Bei Thujen empfiehlt es sich übrigens die Hecke zwei bis dreimal jährlich zu schneiden und zwar im Frühjahr, Mitte/Ende Juni und Ende August. Je öfter man die Thujahecke schneidet, umso dichter und kompakter wird sie wachsen.

Die meisten Gärtner bevorzugen schön formierte Gehölze und beginnen schon früh mit der Form ihrer Koniferenhecke. Das ist eine gute Maßnahme, denn junge Koniferen lassen sich zudem besser schneiden. Mit einem scharfen Messer werden zum Beispiel die Spitzen der Zweigen abgeschnitten, wodurch die Koniferenhecke voll und geschlossen bleibt. Sogenannte Nadelkoniferen wie der Lebensbaum (Thuja), die Eibe (Taxus) und die Leyland-Zypresse (Cupressocyparis) vertragen den Schnitt übrigens besser als andere Koniferen-Arten. Im Vergleich zu den anderen Nadelgehölzen wächst die Eibe zwar langsam, aber sie ist sehr schnittverträglich. Bei einem Schnitt ins alte Holz treibt sie nämlich wieder ganz normal aus.

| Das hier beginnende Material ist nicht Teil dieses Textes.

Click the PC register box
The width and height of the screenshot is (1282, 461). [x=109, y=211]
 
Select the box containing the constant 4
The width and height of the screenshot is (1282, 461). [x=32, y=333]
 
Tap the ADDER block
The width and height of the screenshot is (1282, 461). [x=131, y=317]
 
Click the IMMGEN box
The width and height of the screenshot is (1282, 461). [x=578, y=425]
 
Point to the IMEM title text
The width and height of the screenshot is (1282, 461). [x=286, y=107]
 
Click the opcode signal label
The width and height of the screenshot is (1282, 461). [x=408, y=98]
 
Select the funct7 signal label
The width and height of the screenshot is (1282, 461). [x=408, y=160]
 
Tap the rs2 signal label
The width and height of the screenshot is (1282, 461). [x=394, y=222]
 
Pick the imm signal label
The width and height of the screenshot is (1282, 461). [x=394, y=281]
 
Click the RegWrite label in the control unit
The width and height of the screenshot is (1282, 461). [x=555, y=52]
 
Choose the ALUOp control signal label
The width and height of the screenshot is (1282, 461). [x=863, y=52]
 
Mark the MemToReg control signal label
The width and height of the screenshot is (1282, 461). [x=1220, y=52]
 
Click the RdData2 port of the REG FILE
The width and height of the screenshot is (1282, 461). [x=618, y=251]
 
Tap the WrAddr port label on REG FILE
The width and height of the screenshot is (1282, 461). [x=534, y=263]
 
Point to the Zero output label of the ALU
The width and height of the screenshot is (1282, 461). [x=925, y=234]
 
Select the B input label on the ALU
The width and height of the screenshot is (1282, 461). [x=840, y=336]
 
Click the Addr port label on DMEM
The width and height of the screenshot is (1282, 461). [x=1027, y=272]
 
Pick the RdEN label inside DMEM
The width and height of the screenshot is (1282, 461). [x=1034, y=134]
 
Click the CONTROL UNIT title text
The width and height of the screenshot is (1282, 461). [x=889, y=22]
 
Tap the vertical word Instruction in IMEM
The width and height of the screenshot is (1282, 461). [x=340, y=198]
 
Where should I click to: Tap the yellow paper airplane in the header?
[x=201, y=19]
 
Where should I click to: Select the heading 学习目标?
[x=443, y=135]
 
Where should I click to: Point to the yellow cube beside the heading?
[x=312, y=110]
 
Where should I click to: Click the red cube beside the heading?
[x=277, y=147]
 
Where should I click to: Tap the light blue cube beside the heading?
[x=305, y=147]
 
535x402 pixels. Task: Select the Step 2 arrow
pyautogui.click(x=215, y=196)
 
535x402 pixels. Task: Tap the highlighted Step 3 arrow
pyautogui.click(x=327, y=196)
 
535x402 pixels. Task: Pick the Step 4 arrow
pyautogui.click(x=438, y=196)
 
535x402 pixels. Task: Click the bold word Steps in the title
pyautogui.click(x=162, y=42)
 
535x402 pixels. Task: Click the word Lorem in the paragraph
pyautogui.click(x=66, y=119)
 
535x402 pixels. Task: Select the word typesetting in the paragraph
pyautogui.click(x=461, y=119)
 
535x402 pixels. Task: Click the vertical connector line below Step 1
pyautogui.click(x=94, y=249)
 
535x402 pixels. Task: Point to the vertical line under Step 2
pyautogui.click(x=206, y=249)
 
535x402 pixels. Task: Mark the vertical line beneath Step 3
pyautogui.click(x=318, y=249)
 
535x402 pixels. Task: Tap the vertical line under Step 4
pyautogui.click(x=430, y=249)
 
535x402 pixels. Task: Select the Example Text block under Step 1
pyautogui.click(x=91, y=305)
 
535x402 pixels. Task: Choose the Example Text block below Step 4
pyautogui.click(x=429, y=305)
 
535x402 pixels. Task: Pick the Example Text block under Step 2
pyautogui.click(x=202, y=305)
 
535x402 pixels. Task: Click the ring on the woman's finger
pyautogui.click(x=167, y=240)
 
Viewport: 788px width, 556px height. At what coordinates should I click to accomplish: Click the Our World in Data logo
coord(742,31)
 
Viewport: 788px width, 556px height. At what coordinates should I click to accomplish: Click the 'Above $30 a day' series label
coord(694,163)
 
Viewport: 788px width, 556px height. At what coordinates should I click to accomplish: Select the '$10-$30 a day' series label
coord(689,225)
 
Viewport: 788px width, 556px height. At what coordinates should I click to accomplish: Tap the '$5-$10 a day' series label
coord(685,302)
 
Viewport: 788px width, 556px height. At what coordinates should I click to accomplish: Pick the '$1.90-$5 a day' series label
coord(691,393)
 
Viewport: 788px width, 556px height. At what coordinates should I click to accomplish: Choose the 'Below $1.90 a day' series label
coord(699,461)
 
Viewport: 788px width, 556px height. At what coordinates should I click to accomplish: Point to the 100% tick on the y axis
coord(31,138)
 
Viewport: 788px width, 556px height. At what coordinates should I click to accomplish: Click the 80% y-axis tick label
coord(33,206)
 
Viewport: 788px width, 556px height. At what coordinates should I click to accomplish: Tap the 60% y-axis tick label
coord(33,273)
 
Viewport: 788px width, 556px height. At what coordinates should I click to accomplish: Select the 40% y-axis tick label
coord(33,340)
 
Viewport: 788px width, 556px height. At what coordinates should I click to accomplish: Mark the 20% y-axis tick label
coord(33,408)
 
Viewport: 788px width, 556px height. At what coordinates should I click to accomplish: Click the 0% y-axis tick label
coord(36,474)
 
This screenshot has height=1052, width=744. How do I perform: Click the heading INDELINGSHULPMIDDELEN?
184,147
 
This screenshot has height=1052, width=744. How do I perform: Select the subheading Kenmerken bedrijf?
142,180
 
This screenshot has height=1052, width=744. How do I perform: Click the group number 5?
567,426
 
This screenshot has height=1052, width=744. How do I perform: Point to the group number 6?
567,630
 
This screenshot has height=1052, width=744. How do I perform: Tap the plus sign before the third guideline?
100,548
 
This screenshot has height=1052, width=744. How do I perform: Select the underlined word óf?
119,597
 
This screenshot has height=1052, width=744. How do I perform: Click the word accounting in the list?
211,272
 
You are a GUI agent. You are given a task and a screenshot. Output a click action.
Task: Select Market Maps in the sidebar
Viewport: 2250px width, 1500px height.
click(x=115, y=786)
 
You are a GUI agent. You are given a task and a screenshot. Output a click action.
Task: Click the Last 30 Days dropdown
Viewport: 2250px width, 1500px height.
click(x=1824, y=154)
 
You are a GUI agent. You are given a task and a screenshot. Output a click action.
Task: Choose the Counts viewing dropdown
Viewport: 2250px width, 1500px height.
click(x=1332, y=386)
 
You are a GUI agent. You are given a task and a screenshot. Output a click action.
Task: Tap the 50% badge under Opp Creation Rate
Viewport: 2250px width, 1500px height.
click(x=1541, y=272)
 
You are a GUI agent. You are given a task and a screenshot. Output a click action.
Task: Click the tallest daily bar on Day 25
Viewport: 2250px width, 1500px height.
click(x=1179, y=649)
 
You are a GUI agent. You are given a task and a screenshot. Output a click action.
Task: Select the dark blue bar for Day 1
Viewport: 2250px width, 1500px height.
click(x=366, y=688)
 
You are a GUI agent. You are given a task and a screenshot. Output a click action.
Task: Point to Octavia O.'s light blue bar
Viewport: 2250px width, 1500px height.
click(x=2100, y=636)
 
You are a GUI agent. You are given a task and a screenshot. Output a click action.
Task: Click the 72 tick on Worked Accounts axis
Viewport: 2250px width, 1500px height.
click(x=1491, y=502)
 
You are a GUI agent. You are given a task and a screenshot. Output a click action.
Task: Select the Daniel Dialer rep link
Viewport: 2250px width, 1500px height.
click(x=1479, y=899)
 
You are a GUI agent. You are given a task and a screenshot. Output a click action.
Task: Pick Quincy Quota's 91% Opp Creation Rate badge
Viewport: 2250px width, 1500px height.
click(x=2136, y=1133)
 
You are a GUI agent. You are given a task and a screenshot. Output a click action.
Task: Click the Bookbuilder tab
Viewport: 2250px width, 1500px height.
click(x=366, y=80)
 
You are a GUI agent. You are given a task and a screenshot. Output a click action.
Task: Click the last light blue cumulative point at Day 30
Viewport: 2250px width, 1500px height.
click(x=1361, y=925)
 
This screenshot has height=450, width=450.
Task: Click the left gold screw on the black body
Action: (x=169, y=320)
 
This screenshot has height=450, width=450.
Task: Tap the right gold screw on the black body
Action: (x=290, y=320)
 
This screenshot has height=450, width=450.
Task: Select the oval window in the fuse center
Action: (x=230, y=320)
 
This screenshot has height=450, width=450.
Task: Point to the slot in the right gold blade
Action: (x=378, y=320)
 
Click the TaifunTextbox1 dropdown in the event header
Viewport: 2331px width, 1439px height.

Koniferenhecke in eine spezifische Form schneiden

Neben dem sogenannten Grundformschnitt ab Ende Juni, gibt es den spezifischen Formschnitt. Hierdurch bekommen immergrüne Heckenpflanzen wie Koniferen eine bestimmte Form, die Akzente der Heckenpflanze betont und Atmosphäre in den Garten bringt. Solch eine Form kann klassisch, modern, geometrisch usw. sein. Für den Formschnitt werden oft immergrüne Heckenpflanzen ausgewählt, die ein dichtes Laub haben und anspruchslos sind. Das heißt, dass sie die Schnittmaßnahmen gut vertragen können. In dieser Hinsicht sind zum Beispiel Eiben, Thujen oder Leyland-Zypressen geeignet, die man gut in Kugeln, Blöcke oder Säulen schneiden kann.